Output the listing exactly, leaving nothing out.

◆ **Exercise materials**
---+---
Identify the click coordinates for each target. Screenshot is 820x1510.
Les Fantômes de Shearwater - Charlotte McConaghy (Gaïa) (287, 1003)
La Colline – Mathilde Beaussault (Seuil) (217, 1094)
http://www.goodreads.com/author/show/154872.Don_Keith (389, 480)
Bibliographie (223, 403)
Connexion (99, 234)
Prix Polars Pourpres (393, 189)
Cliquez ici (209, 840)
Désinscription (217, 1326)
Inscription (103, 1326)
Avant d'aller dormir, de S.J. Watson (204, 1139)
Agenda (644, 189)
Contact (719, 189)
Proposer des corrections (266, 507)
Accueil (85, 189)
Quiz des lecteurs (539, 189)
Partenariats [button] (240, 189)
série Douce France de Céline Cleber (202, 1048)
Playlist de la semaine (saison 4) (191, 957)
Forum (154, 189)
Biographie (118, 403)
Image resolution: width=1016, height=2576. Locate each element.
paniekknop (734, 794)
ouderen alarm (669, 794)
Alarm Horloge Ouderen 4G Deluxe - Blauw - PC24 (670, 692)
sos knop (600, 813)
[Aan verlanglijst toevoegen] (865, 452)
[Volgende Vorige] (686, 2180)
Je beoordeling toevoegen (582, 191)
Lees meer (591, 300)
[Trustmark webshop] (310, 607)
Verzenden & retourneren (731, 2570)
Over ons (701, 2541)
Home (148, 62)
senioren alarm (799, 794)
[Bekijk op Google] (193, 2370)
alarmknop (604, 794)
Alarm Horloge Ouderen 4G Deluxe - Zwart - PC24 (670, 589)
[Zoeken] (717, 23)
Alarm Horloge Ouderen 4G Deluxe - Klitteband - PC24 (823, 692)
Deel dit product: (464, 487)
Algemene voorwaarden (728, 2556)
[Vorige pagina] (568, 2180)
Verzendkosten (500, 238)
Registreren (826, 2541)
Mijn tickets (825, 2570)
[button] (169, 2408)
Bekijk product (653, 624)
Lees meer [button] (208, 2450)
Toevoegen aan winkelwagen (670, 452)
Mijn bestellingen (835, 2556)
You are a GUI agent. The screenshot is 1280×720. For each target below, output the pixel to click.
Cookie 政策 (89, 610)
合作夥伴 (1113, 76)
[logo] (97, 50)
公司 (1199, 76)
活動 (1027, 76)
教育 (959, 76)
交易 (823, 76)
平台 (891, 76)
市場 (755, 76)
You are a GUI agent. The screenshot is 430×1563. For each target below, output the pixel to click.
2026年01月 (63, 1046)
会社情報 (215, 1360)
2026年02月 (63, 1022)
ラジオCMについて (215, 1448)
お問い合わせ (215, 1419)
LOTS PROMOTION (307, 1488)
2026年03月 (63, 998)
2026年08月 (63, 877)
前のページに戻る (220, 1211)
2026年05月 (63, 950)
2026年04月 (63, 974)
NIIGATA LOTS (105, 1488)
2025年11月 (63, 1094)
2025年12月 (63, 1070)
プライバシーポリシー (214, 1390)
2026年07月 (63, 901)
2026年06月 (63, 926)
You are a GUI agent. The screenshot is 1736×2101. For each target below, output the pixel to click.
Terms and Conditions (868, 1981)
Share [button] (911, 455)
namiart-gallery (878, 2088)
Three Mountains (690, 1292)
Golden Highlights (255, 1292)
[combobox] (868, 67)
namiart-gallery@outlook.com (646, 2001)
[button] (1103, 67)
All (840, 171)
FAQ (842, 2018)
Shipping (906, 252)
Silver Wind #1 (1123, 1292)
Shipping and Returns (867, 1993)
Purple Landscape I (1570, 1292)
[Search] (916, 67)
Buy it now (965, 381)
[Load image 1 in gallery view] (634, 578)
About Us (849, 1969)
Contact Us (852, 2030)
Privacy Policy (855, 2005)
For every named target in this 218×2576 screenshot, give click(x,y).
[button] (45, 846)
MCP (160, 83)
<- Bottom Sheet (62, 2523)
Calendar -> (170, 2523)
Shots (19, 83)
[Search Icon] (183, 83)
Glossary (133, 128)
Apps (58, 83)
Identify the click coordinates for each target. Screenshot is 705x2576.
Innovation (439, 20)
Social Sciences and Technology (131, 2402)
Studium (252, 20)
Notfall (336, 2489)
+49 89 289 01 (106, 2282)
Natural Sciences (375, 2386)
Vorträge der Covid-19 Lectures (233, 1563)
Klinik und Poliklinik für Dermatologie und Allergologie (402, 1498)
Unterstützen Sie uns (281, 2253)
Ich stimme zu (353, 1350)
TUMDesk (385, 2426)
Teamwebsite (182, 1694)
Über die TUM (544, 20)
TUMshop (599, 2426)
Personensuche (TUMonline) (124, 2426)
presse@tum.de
---+---
◆ **Result for this exercise**
Identify the click coordinates for each target. Screenshot is 820x1510.
Les Fantômes de Shearwater - Charlotte McConaghy (Gaïa) (287, 1003)
La Colline – Mathilde Beaussault (Seuil) (217, 1094)
http://www.goodreads.com/author/show/154872.Don_Keith (389, 480)
Bibliographie (223, 403)
Connexion (99, 234)
Prix Polars Pourpres (393, 189)
Cliquez ici (209, 840)
Désinscription (217, 1326)
Inscription (103, 1326)
Avant d'aller dormir, de S.J. Watson (204, 1139)
Agenda (644, 189)
Contact (719, 189)
Proposer des corrections (266, 507)
Accueil (85, 189)
Quiz des lecteurs (539, 189)
Partenariats [button] (240, 189)
série Douce France de Céline Cleber (202, 1048)
Playlist de la semaine (saison 4) (191, 957)
Forum (154, 189)
Biographie (118, 403)
Image resolution: width=1016, height=2576. Locate each element.
paniekknop (734, 794)
ouderen alarm (669, 794)
Alarm Horloge Ouderen 4G Deluxe - Blauw - PC24 (670, 692)
sos knop (600, 813)
[Aan verlanglijst toevoegen] (865, 452)
[Volgende Vorige] (686, 2180)
Je beoordeling toevoegen (582, 191)
Lees meer (591, 300)
[Trustmark webshop] (310, 607)
Verzenden & retourneren (731, 2570)
Over ons (701, 2541)
Home (148, 62)
senioren alarm (799, 794)
[Bekijk op Google] (193, 2370)
alarmknop (604, 794)
Alarm Horloge Ouderen 4G Deluxe - Zwart - PC24 (670, 589)
[Zoeken] (717, 23)
Alarm Horloge Ouderen 4G Deluxe - Klitteband - PC24 (823, 692)
Deel dit product: (464, 487)
Algemene voorwaarden (728, 2556)
[Vorige pagina] (568, 2180)
Verzendkosten (500, 238)
Registreren (826, 2541)
Mijn tickets (825, 2570)
[button] (169, 2408)
Bekijk product (653, 624)
Lees meer [button] (208, 2450)
Toevoegen aan winkelwagen (670, 452)
Mijn bestellingen (835, 2556)
You are a GUI agent. The screenshot is 1280×720. For each target below, output the pixel to click.
Cookie 政策 (89, 610)
合作夥伴 (1113, 76)
[logo] (97, 50)
公司 (1199, 76)
活動 (1027, 76)
教育 (959, 76)
交易 (823, 76)
平台 (891, 76)
市場 (755, 76)
You are a GUI agent. The screenshot is 430×1563. For each target below, output the pixel to click.
2026年01月 (63, 1046)
会社情報 (215, 1360)
2026年02月 (63, 1022)
ラジオCMについて (215, 1448)
お問い合わせ (215, 1419)
LOTS PROMOTION (307, 1488)
2026年03月 (63, 998)
2026年08月 (63, 877)
前のページに戻る (220, 1211)
2026年05月 (63, 950)
2026年04月 (63, 974)
NIIGATA LOTS (105, 1488)
2025年11月 (63, 1094)
2025年12月 (63, 1070)
プライバシーポリシー (214, 1390)
2026年07月 (63, 901)
2026年06月 (63, 926)
You are a GUI agent. The screenshot is 1736×2101. For each target below, output the pixel to click.
Terms and Conditions (868, 1981)
Share [button] (911, 455)
namiart-gallery (878, 2088)
Three Mountains (690, 1292)
Golden Highlights (255, 1292)
[combobox] (868, 67)
namiart-gallery@outlook.com (646, 2001)
[button] (1103, 67)
All (840, 171)
FAQ (842, 2018)
Shipping (906, 252)
Silver Wind #1 (1123, 1292)
Shipping and Returns (867, 1993)
Purple Landscape I (1570, 1292)
[Search] (916, 67)
Buy it now (965, 381)
[Load image 1 in gallery view] (634, 578)
About Us (849, 1969)
Contact Us (852, 2030)
Privacy Policy (855, 2005)
For every named target in this 218×2576 screenshot, give click(x,y).
[button] (45, 846)
MCP (160, 83)
<- Bottom Sheet (62, 2523)
Calendar -> (170, 2523)
Shots (19, 83)
[Search Icon] (183, 83)
Glossary (133, 128)
Apps (58, 83)
Identify the click coordinates for each target. Screenshot is 705x2576.
Innovation (439, 20)
Social Sciences and Technology (131, 2402)
Studium (252, 20)
Notfall (336, 2489)
+49 89 289 01 (106, 2282)
Natural Sciences (375, 2386)
Vorträge der Covid-19 Lectures (233, 1563)
Klinik und Poliklinik für Dermatologie und Allergologie (402, 1498)
Unterstützen Sie uns (281, 2253)
Ich stimme zu (353, 1350)
TUMDesk (385, 2426)
Teamwebsite (182, 1694)
Über die TUM (544, 20)
TUMshop (599, 2426)
Personensuche (TUMonline) (124, 2426)
presse@tum.de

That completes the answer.